» Exercise:
This task calls for every line of the material to be output verbatim.
START Data for review
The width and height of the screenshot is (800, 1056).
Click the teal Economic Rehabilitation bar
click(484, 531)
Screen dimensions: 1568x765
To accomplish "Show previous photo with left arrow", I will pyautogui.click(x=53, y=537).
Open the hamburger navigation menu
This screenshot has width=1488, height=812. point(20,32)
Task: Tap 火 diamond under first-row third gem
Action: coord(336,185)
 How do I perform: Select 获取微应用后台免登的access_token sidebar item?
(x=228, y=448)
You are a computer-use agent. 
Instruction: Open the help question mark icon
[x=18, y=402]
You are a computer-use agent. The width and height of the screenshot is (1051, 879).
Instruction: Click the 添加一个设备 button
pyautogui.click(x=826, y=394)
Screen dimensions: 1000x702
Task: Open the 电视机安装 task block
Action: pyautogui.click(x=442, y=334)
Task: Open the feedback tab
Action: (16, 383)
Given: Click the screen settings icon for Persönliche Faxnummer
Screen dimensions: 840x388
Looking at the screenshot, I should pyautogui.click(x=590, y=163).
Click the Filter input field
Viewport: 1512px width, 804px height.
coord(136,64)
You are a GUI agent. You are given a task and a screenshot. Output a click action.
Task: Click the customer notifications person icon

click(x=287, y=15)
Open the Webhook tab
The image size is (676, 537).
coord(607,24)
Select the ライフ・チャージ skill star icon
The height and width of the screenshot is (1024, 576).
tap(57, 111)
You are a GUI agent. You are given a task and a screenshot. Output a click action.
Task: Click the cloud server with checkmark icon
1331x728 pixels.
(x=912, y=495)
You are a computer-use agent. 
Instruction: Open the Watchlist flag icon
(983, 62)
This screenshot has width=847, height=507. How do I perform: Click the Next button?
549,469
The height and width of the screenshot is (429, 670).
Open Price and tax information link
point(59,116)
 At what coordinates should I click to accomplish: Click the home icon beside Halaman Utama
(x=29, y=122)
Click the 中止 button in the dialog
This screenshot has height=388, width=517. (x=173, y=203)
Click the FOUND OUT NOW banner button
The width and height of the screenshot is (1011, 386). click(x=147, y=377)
END Data for review
» Written answer:
The width and height of the screenshot is (800, 1056).
Click the teal Economic Rehabilitation bar
click(484, 531)
Screen dimensions: 1568x765
To accomplish "Show previous photo with left arrow", I will pyautogui.click(x=53, y=537).
Open the hamburger navigation menu
This screenshot has width=1488, height=812. point(20,32)
Task: Tap 火 diamond under first-row third gem
Action: coord(336,185)
 How do I perform: Select 获取微应用后台免登的access_token sidebar item?
(x=228, y=448)
You are a computer-use agent. 
Instruction: Open the help question mark icon
[x=18, y=402]
You are a computer-use agent. The width and height of the screenshot is (1051, 879).
Instruction: Click the 添加一个设备 button
pyautogui.click(x=826, y=394)
Screen dimensions: 1000x702
Task: Open the 电视机安装 task block
Action: pyautogui.click(x=442, y=334)
Task: Open the feedback tab
Action: (16, 383)
Given: Click the screen settings icon for Persönliche Faxnummer
Screen dimensions: 840x388
Looking at the screenshot, I should pyautogui.click(x=590, y=163).
Click the Filter input field
Viewport: 1512px width, 804px height.
coord(136,64)
You are a GUI agent. You are given a task and a screenshot. Output a click action.
Task: Click the customer notifications person icon

click(x=287, y=15)
Open the Webhook tab
The image size is (676, 537).
coord(607,24)
Select the ライフ・チャージ skill star icon
The height and width of the screenshot is (1024, 576).
tap(57, 111)
You are a GUI agent. You are given a task and a screenshot. Output a click action.
Task: Click the cloud server with checkmark icon
1331x728 pixels.
(x=912, y=495)
You are a computer-use agent. 
Instruction: Open the Watchlist flag icon
(983, 62)
This screenshot has width=847, height=507. How do I perform: Click the Next button?
549,469
The height and width of the screenshot is (429, 670).
Open Price and tax information link
point(59,116)
 At what coordinates should I click to accomplish: Click the home icon beside Halaman Utama
(x=29, y=122)
Click the 中止 button in the dialog
This screenshot has height=388, width=517. (x=173, y=203)
Click the FOUND OUT NOW banner button
The width and height of the screenshot is (1011, 386). click(x=147, y=377)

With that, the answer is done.